Leave out all images and set down the records exactly as given.

[Saved entries]

++++

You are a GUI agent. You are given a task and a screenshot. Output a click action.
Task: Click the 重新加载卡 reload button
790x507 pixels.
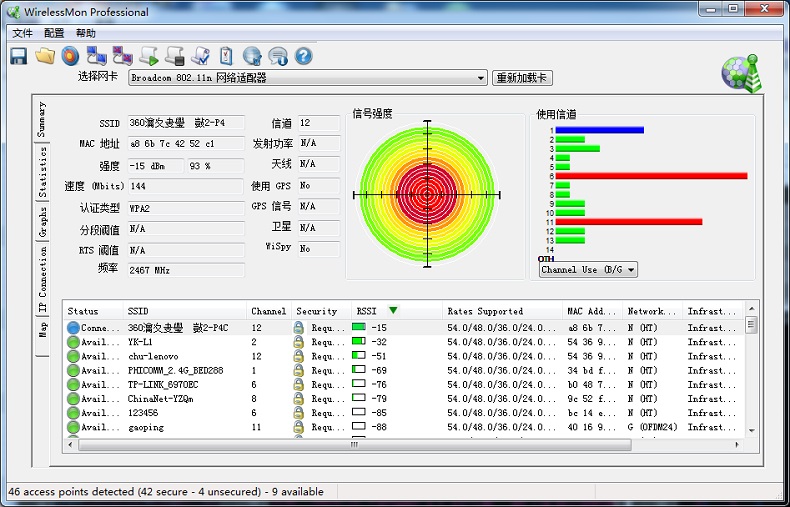[x=522, y=78]
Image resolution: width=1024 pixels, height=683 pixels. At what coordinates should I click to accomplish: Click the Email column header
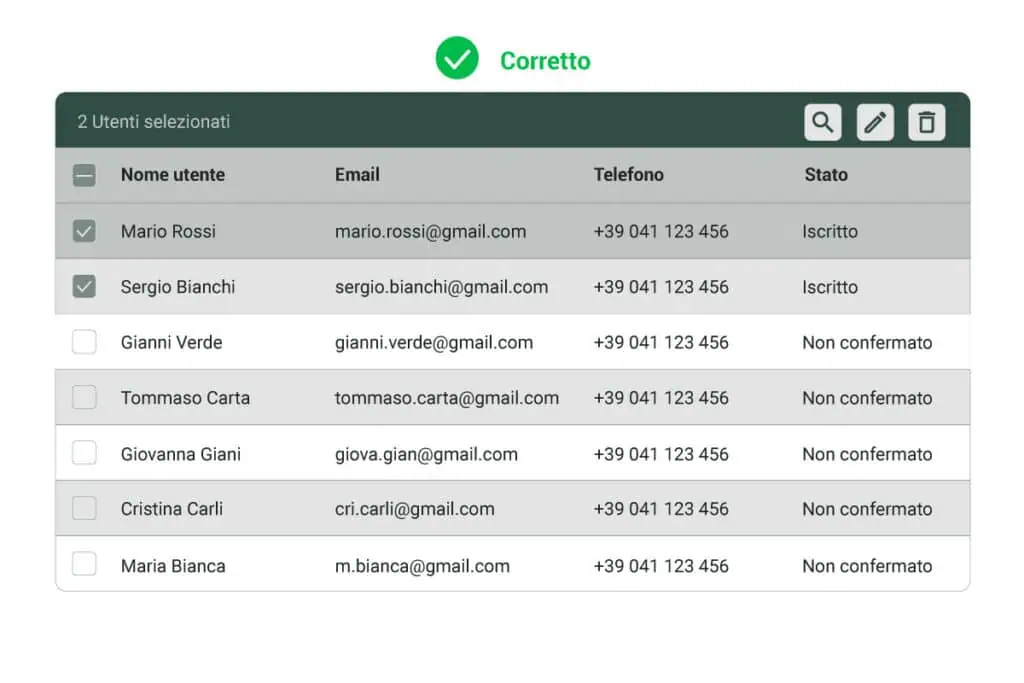(357, 175)
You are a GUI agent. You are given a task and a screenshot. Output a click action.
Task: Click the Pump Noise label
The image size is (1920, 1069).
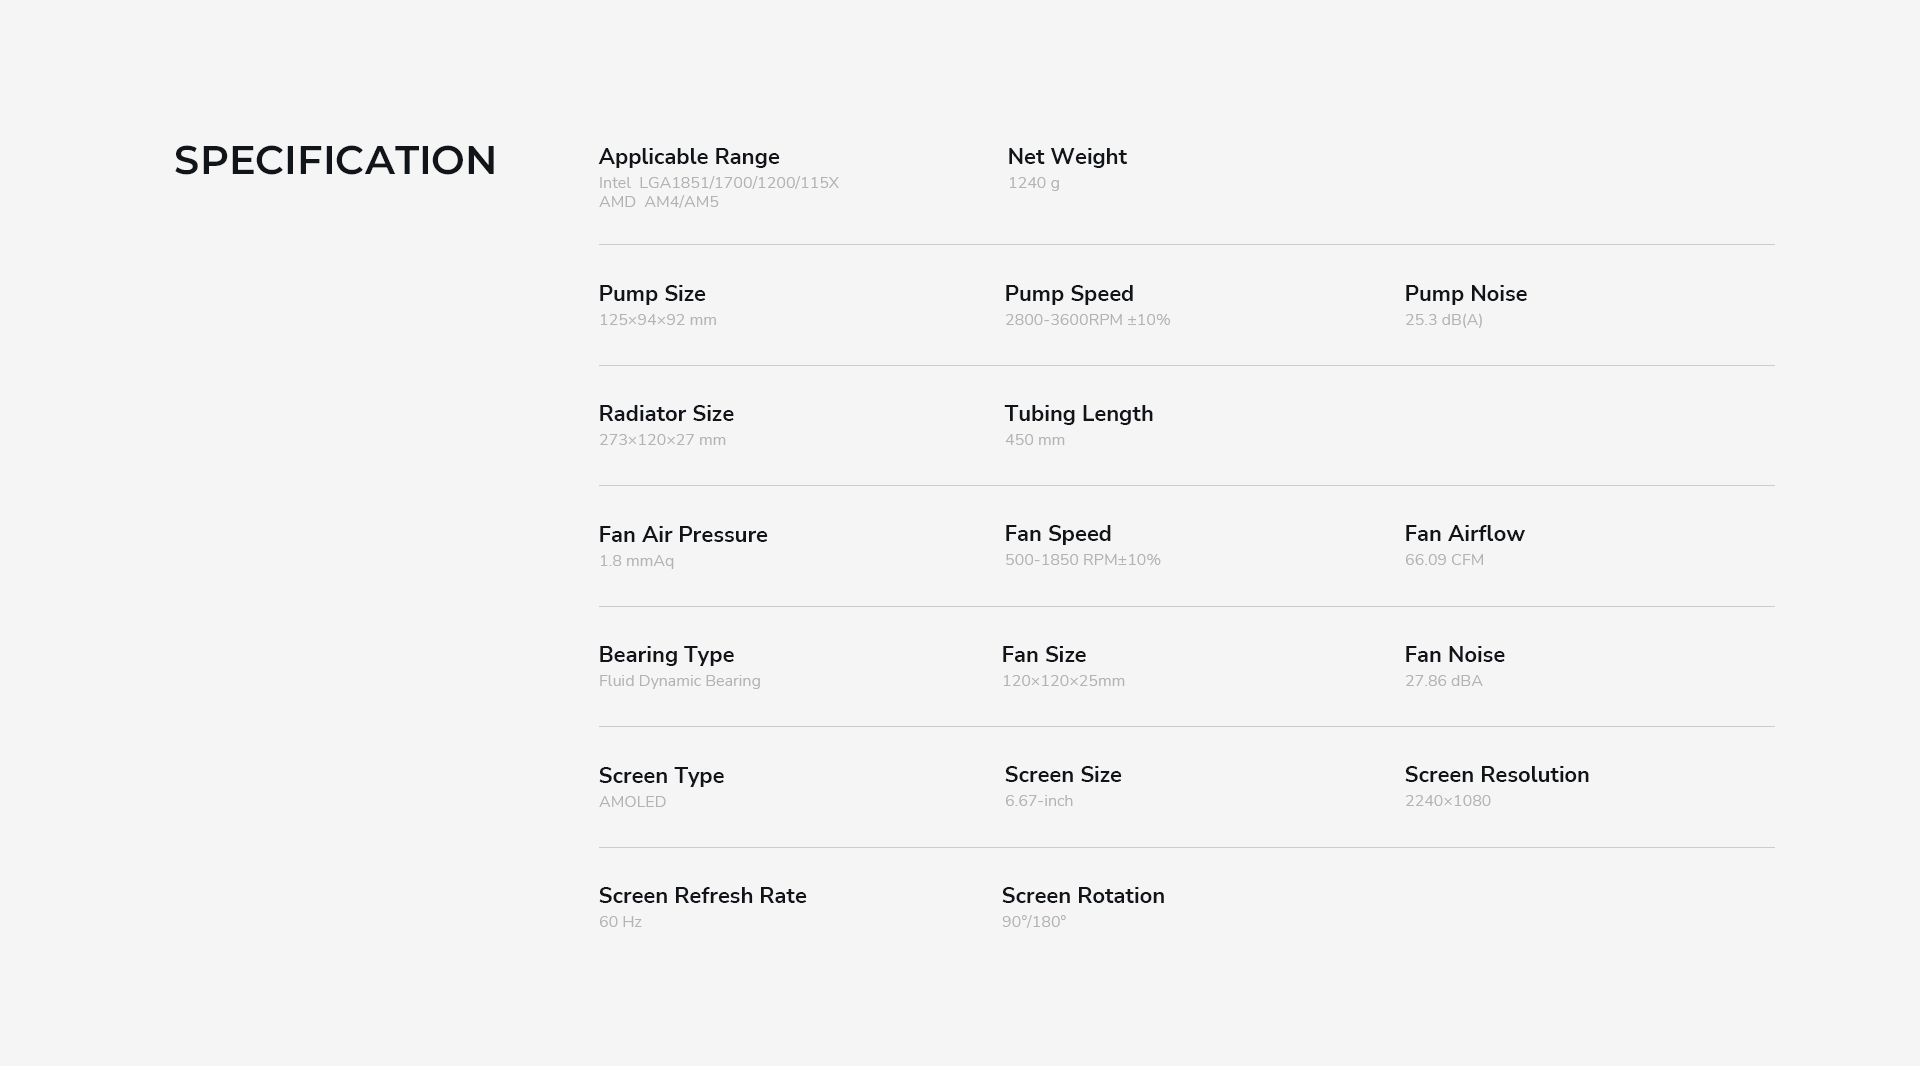1465,294
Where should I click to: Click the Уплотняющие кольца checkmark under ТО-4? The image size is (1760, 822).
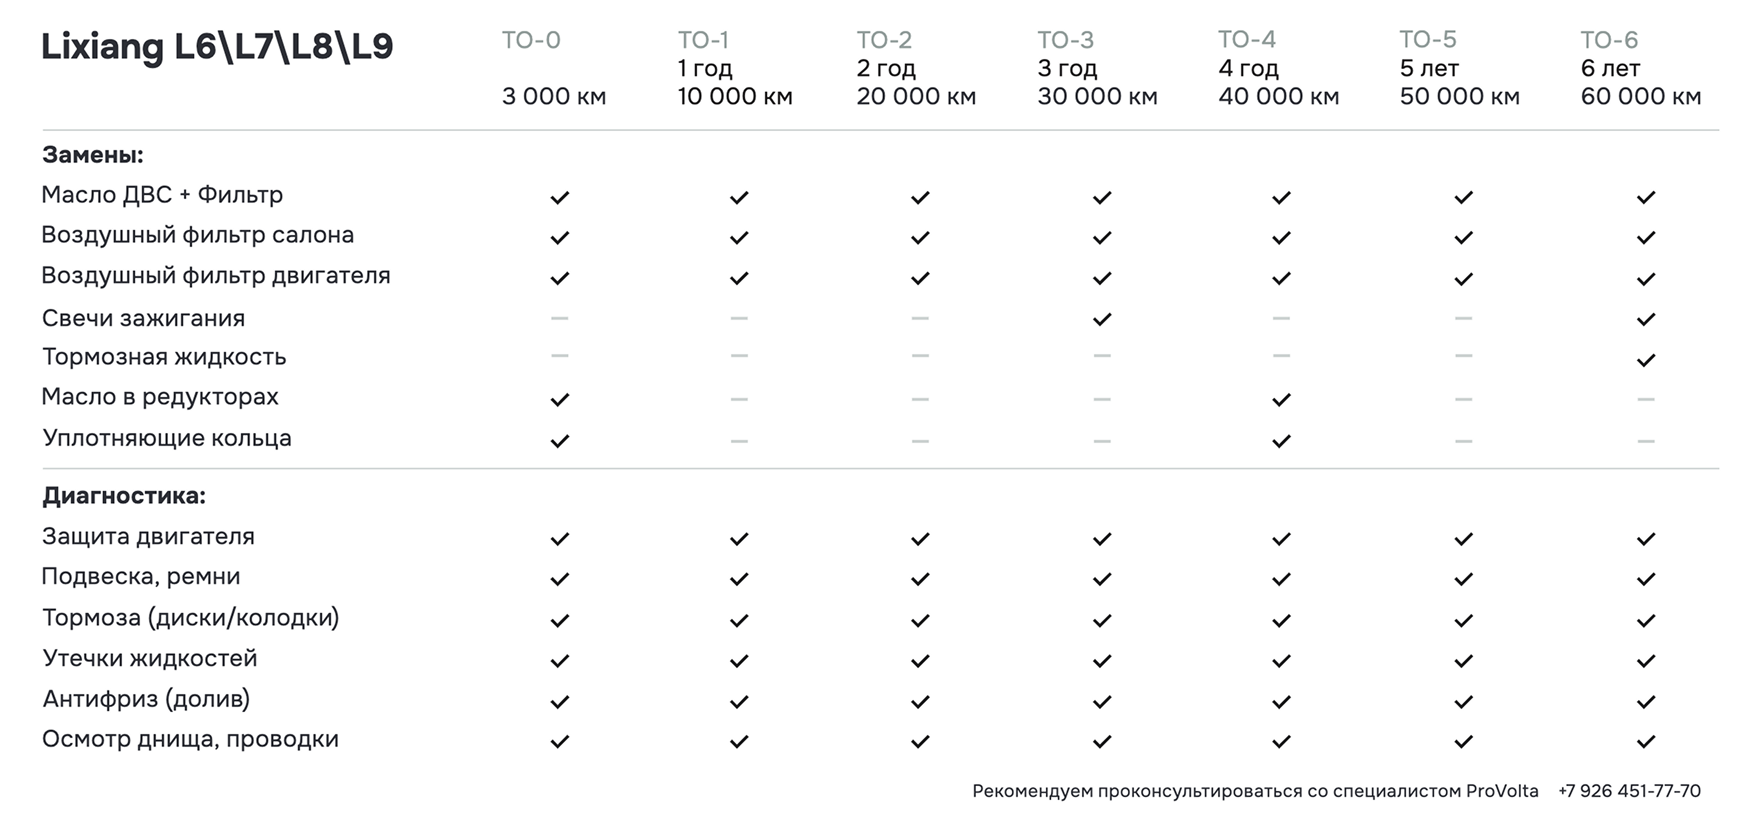point(1281,441)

++++

Result below →
You are a GUI agent. You are given a task and a screenshot. Output a click action.
Task: Click the 重新加载卡 reload button
790x507 pixels.
[x=522, y=78]
Image resolution: width=1024 pixels, height=683 pixels. At what coordinates should I click to accomplish: Click the Email column header
(357, 175)
You are a GUI agent. You are given a task and a screenshot. Output a click action.
Task: Click the Pump Noise label
The image size is (1920, 1069).
1465,294
Where should I click to: Click the Уплотняющие кольца checkmark under ТО-4? The image size is (1760, 822).
point(1281,441)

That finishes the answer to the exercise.